Our results demonstrate that pharmacological depletion of HSPG (by enzymatic degradation with active, but not heat-inactivated, heparinase) in primary human cerebral and transformed rat VSMC mitigates Aβ(1-40⁻) and Aβ(1-42⁻)induced oxidative stress. This inhibitory effect is specific for HSPG depletion and does not occur with pharmacological depletion of other glycosaminoglycan (GAG) family members. We also found that Aβ(1-40) (but not Aβ(1-42)) causes a hypercontractile phenotype in transformed rat cerebral VSMC that likely results from a HSPG-mediated augmentation in intracellular Ca(2+) activity, as both Aβ(1-40⁻)induced VSMC hypercontractility and increased Ca(2+) influx are inhibited by pharmacological HSPG depletion. Moreover, chelation of extracellular Ca(2+) with ethylene glycol tetraacetic acid (EGTA) does not prevent the production of Aβ(1-40⁻) or Aβ(1-42⁻)mediated reactive oxygen species (ROS), suggesting that Aβ-induced ROS and VSMC hypercontractility occur through different molecular pathways.
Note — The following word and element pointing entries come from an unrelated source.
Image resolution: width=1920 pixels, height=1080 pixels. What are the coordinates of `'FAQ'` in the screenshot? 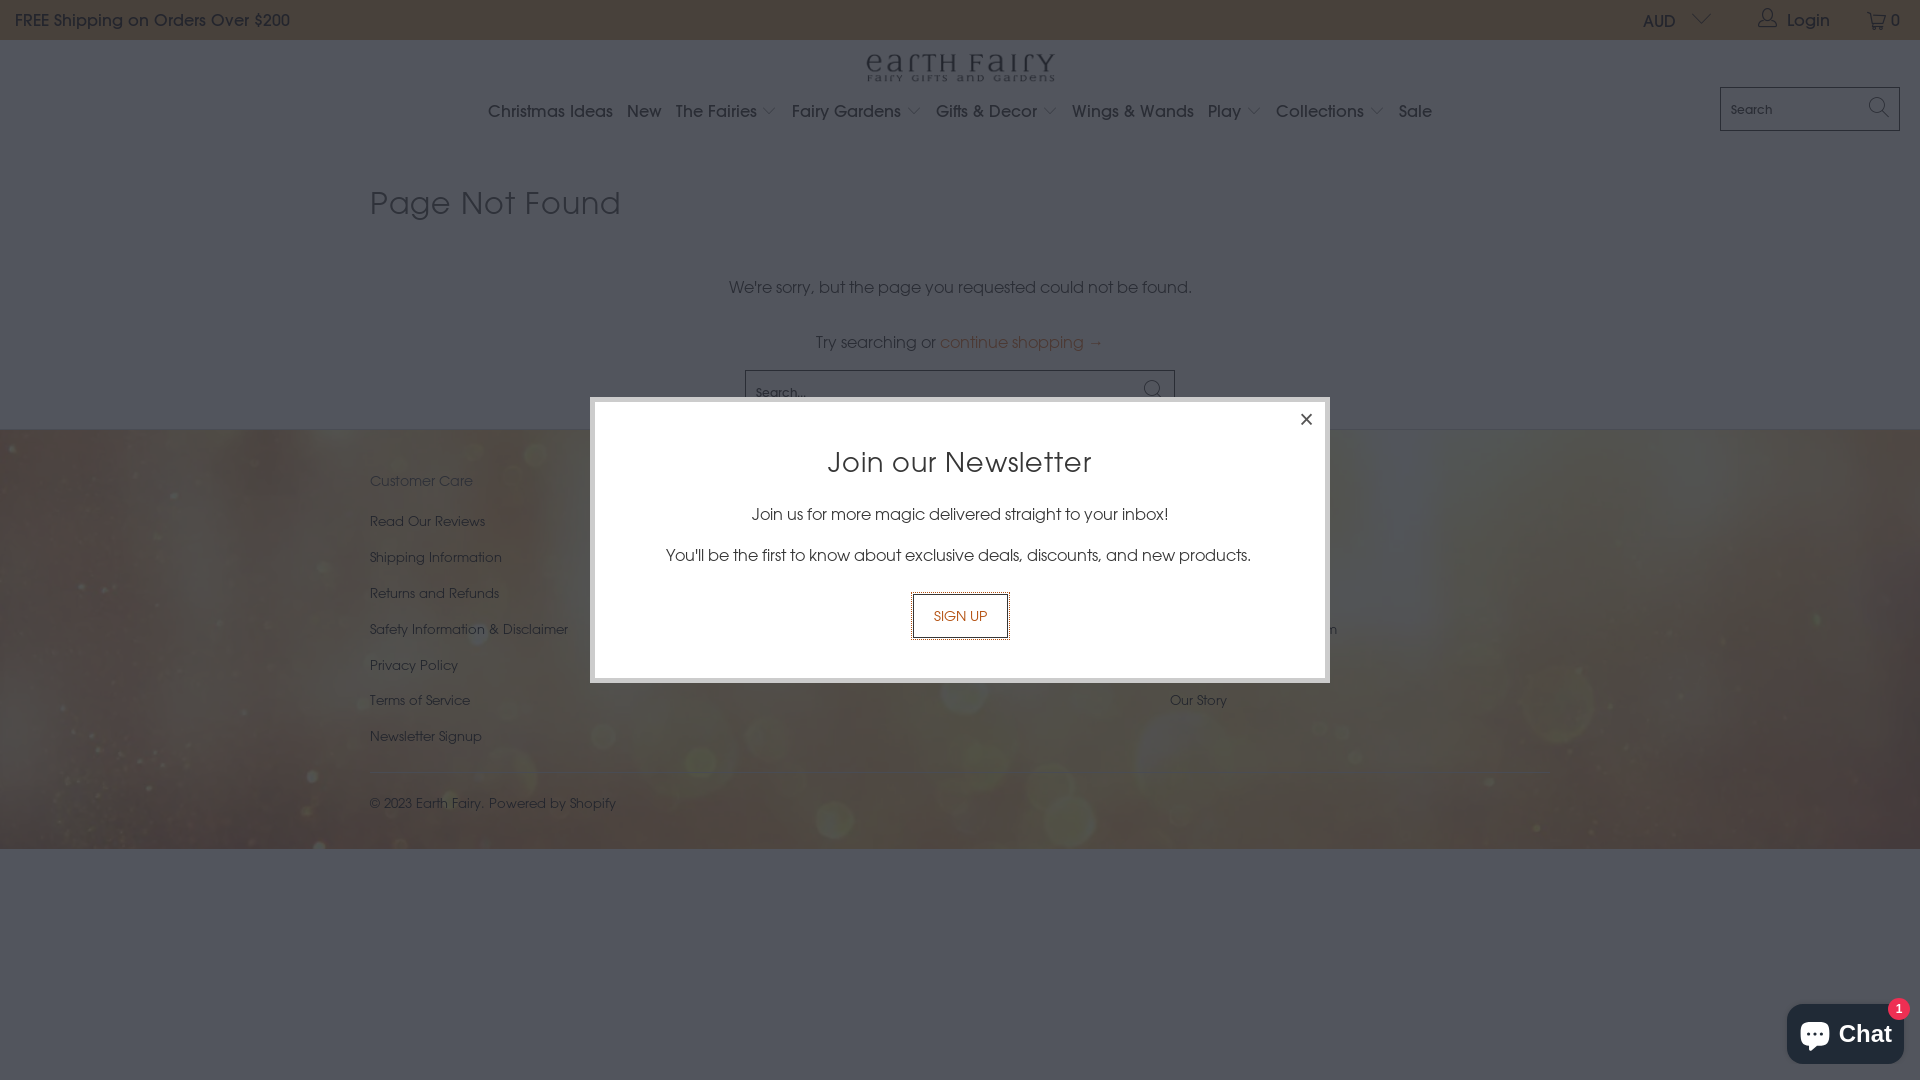 It's located at (1183, 591).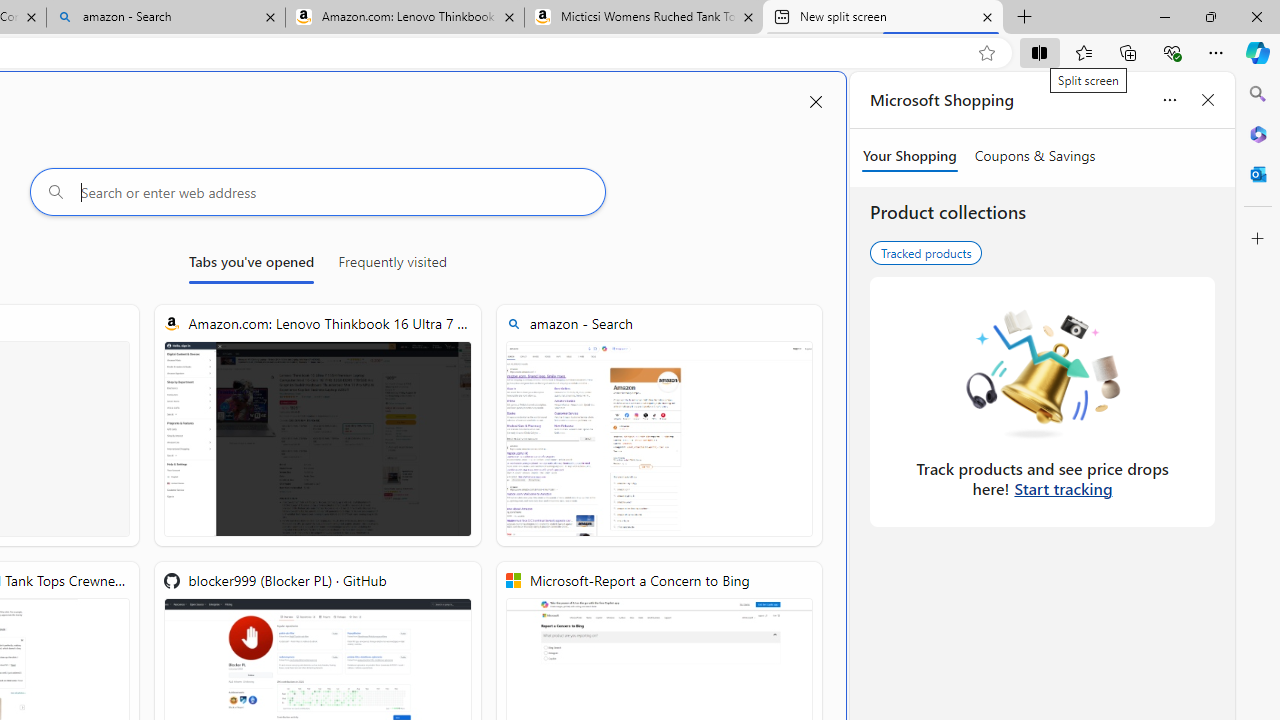 This screenshot has height=720, width=1280. Describe the element at coordinates (392, 265) in the screenshot. I see `'Frequently visited'` at that location.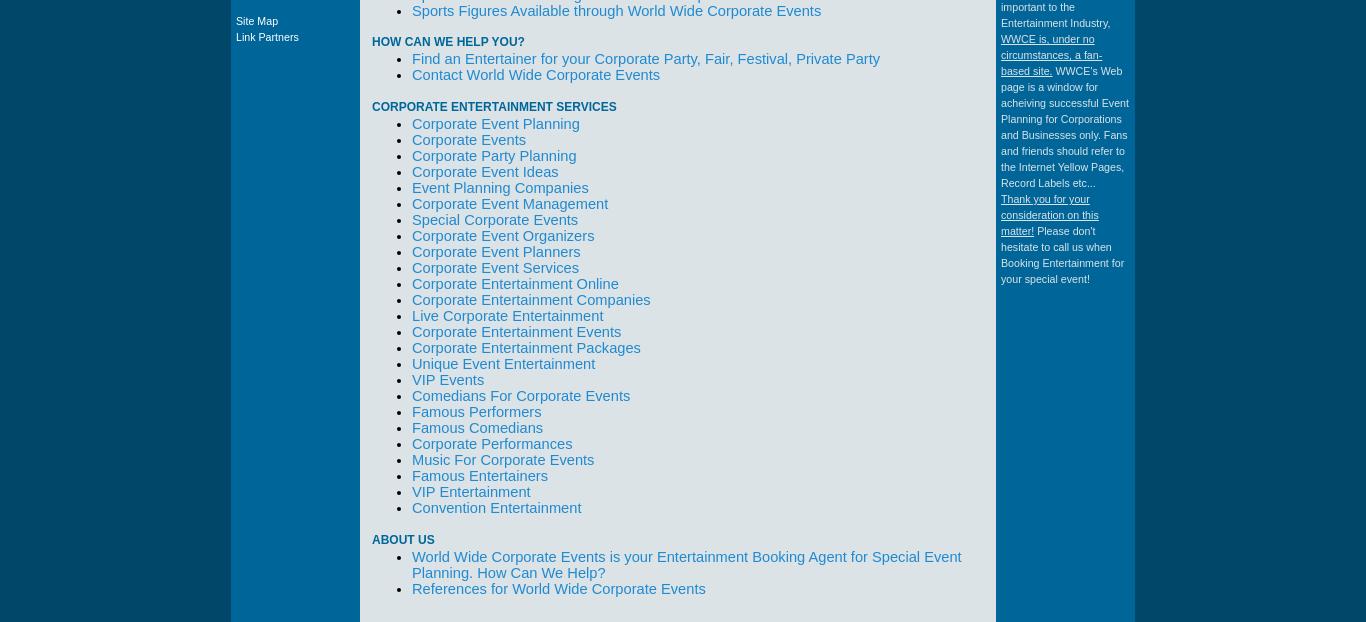  Describe the element at coordinates (401, 538) in the screenshot. I see `'About Us'` at that location. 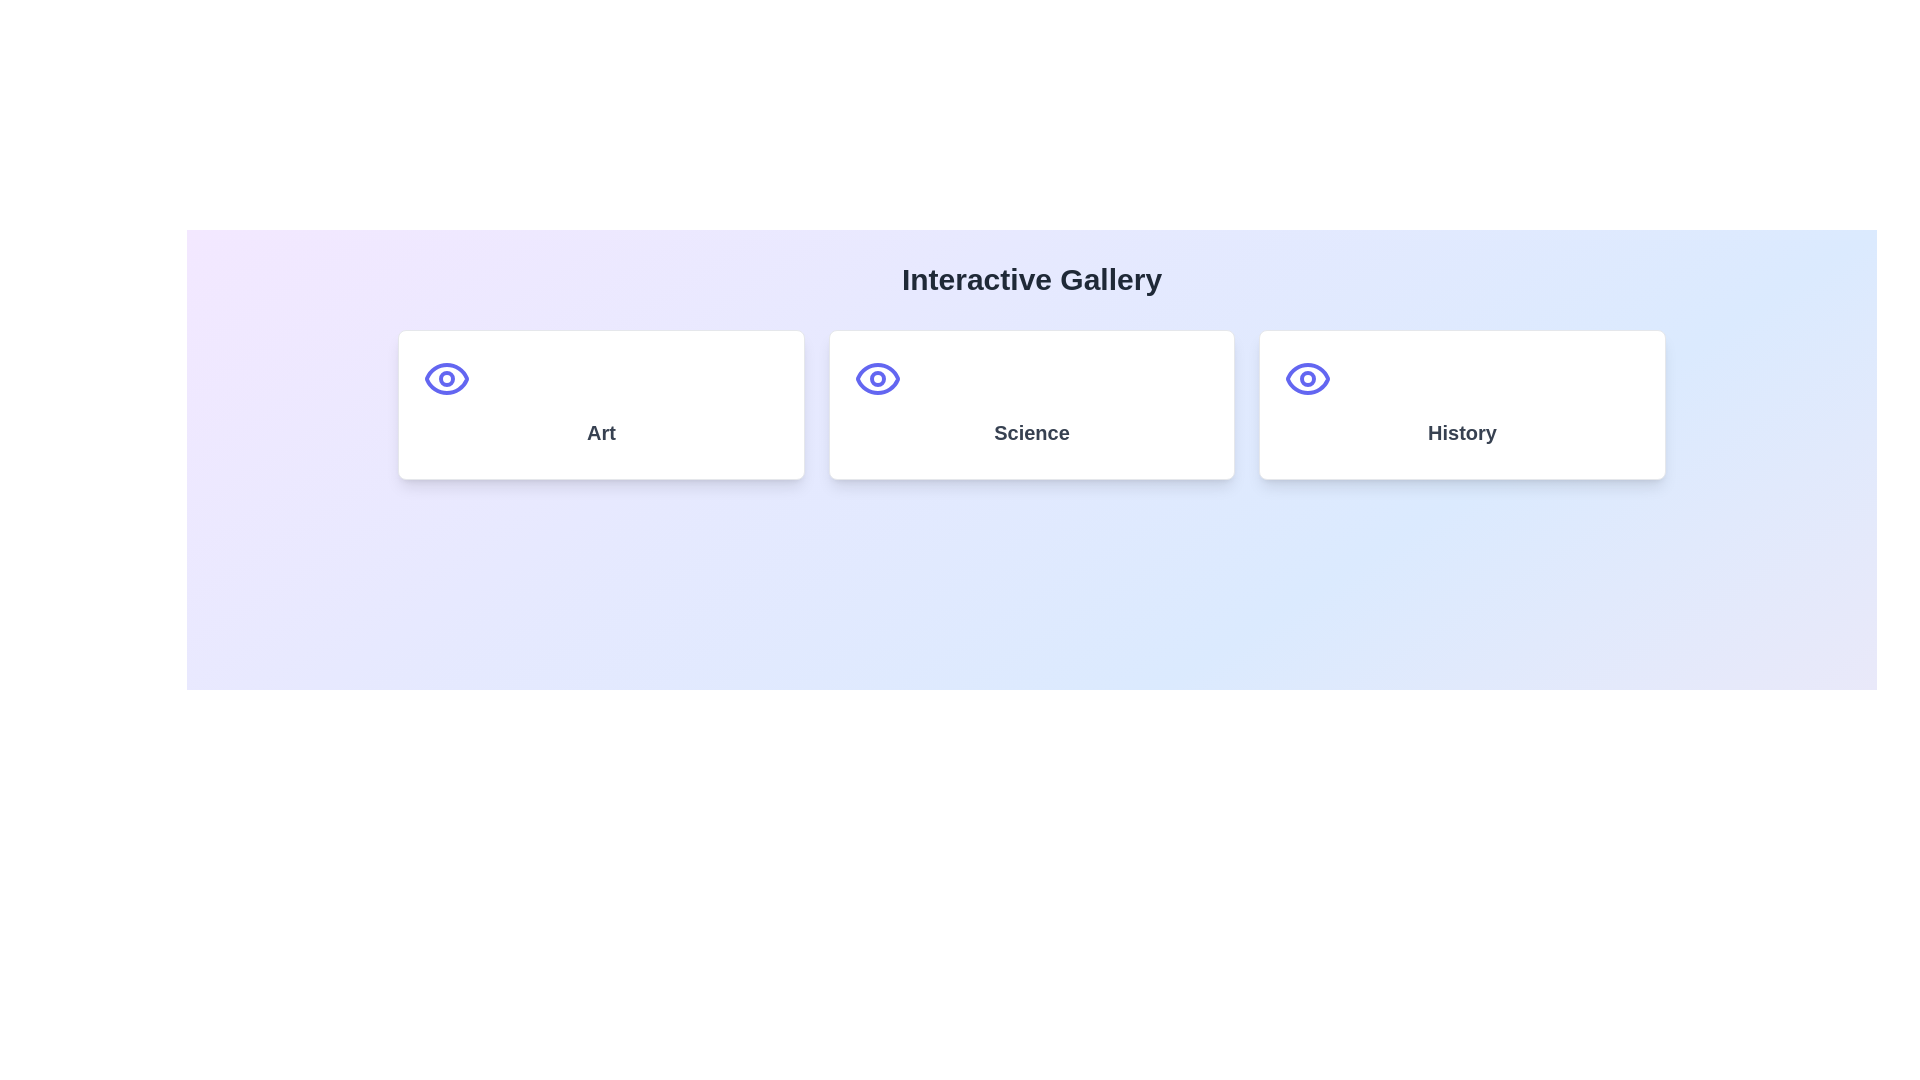 I want to click on the eye icon styled with a rounded stroke, located above the text 'Art' in the card-style layout, so click(x=446, y=378).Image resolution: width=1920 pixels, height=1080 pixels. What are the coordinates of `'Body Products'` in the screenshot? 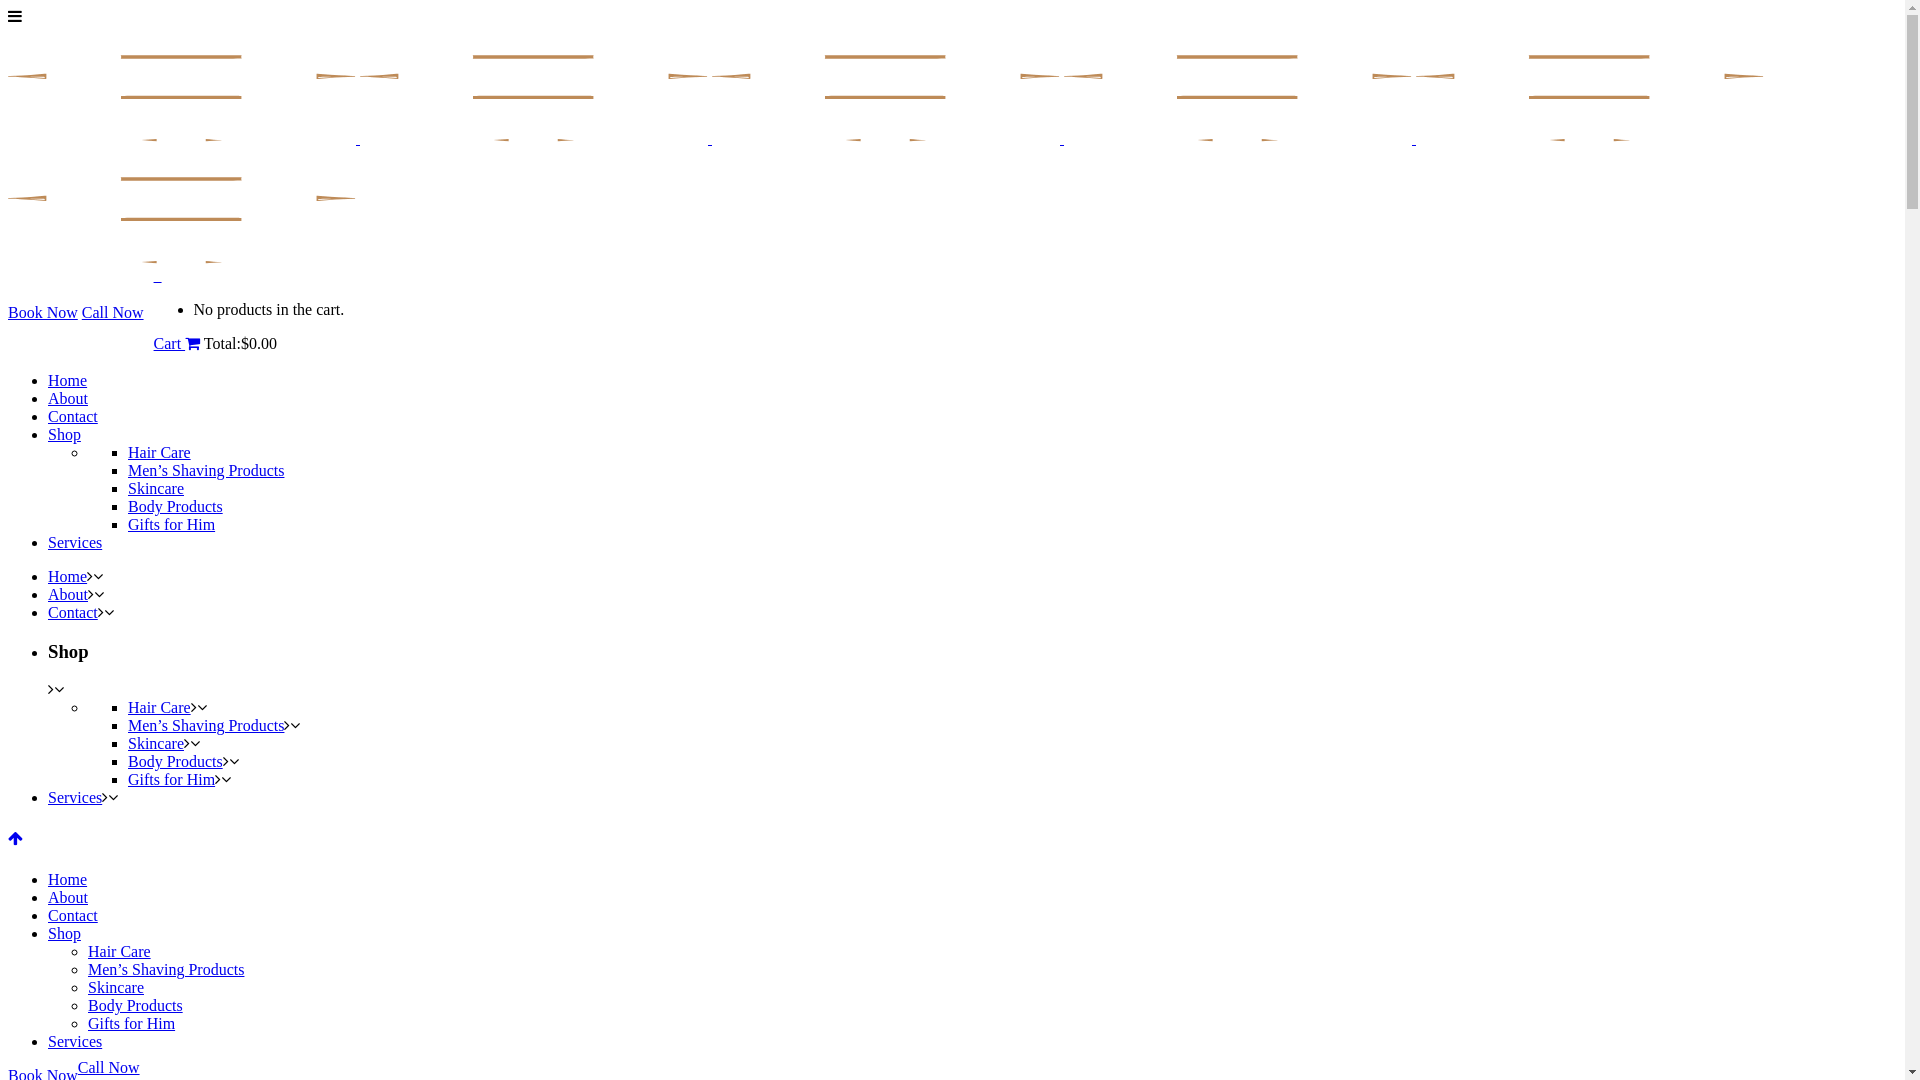 It's located at (134, 1005).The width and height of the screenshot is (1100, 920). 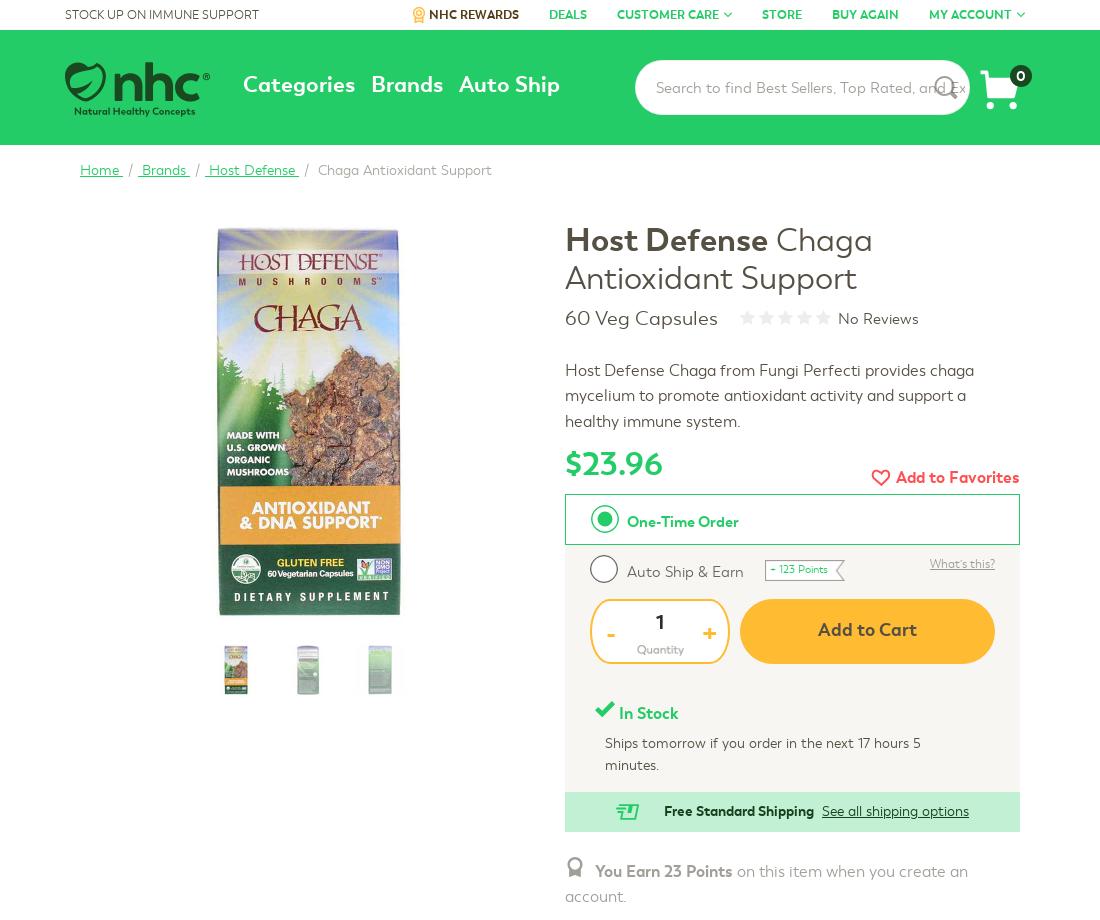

Taken together, our data indicate that HSPG are critical mediators of Aβ-induced oxidative stress and Aβ(1-40⁻)induced VSMC dysfunction.
大量证据表明,淀粉样β蛋白(Aβ)可诱导阿尔茨海默病(AD)中的氧化应激和脑血管(CV)功能障碍,这可能是导致该疾病进行性痴呆的原因。然而,目前对这一过程的上游分子途径了解甚少。在本报告中,我们研究了硫酸乙酰肝素蛋白聚糖(HSPG)在体外Aβ诱导的血管平滑肌细胞(VSMC)功能障碍中的作用。
我们的结果表明,在原代人脑血管平滑肌细胞和转化的大鼠VSMC中,通过用活性(而非热灭活)肝素酶进行酶促降解来药理学性去除HSPG,可减轻Aβ(1-40⁻)和Aβ(1-42⁻)诱导的氧化应激。这种抑制作用对HSPG的去除具有特异性,在药理学性去除其他糖胺聚糖(GAG)家族成员时不会发生。我们还发现,Aβ(1-40)(而非Aβ(1-42))会在转化的大鼠脑血管平滑肌细胞中引起超收缩表型,这可能是由HSPG介导的细胞内Ca(2+)活性增强所致,因为药理学性去除HSPG可抑制Aβ(1-40⁻)诱导的VSMC超收缩和Ca(2+)内流增加。此外,用乙二醇四乙酸(EGTA)螯合细胞外Ca(2+)并不能阻止Aβ(1-40⁻)或Aβ(1-42⁻)介导的活性氧(ROS)的产生,这表明Aβ诱导的ROS和VSMC超收缩是通过不同的分子途径发生的。
综上所述,我们的数据表明,HSPG是Aβ诱导的氧化应激和Aβ(1-40⁻)诱导的VSMC功能障碍的关键介质。